Collaborative Care Saves Horse from Chronic Colic Condition
Oskie, a 20-year-old Arabian gelding, had numerous mild colic episodes over the past two years. His owner is a veterinarian and knew how to treat the increasingly chronic condition in Oskie. But when she treated him a dozen times in one month, it was time to have his condition more thoroughly examined by equine specialists at the University of California, Davis, veterinary hospital.
She suspected Oskie might have enteroliths, which are rocklike formations that form in the intestinal tract and cause blockage. Consisting of sand and other undigestible items that collect in the colon, enteroliths range in size from little pebbles to bowling balls if allowed to grow long enough.

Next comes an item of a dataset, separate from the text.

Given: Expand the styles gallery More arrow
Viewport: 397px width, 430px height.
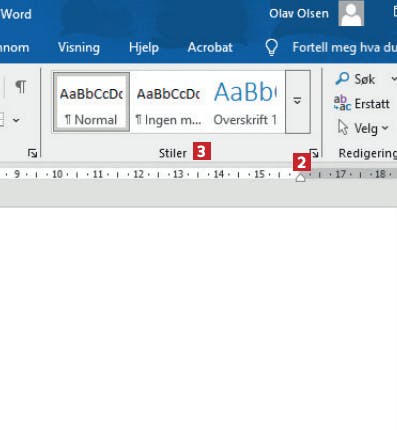Looking at the screenshot, I should coord(298,101).
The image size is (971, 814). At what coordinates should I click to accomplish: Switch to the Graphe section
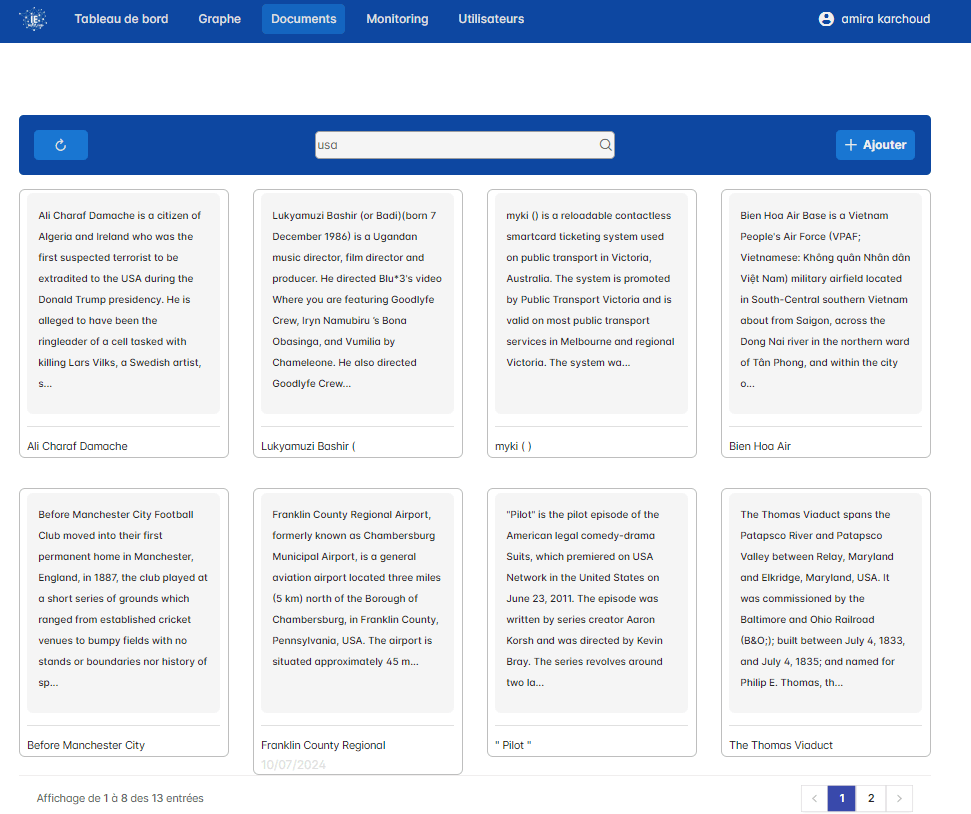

At UC Davis’ Large Animal Clinic, Oskie underwent a series of examinations in several departments, which began with a thorough work-up by faculty member Dr. Julie Dechant, DVM, MS, Dipl. ACVS, ACVECC, and resident Stefanie Arndt, DVM, DrMedVet, of the Equine Emergency Surgery Service. Radiology specialists with the Diagnostic Imaging Service detected no enteroliths or sand in his system on X rays, so he was referred to the Large Animal Ultrasound Service for an abdominal ultrasound. There, Betsy Vaughan, DVM, Dipl. ACVSMR, observed a long segment of severely distended and fluid-filled small intestine that had poor motility. This appearance was highly suggestive of a small intestinal obstruction, though the cause of the obstruction could not be seen, so Vaughan recommended surgery to find the cause.
Surgeons performed an exploratory celiotomy, an opening of the abdominal cavity, and found a mass growth blocking Oskie’s small intestine and removed a 4-foot section of the intestinal tract. The appearance of the mass was consistent with cancer, but there was no visual evidence of it spreading to the adjacent intestine or lymph nodes.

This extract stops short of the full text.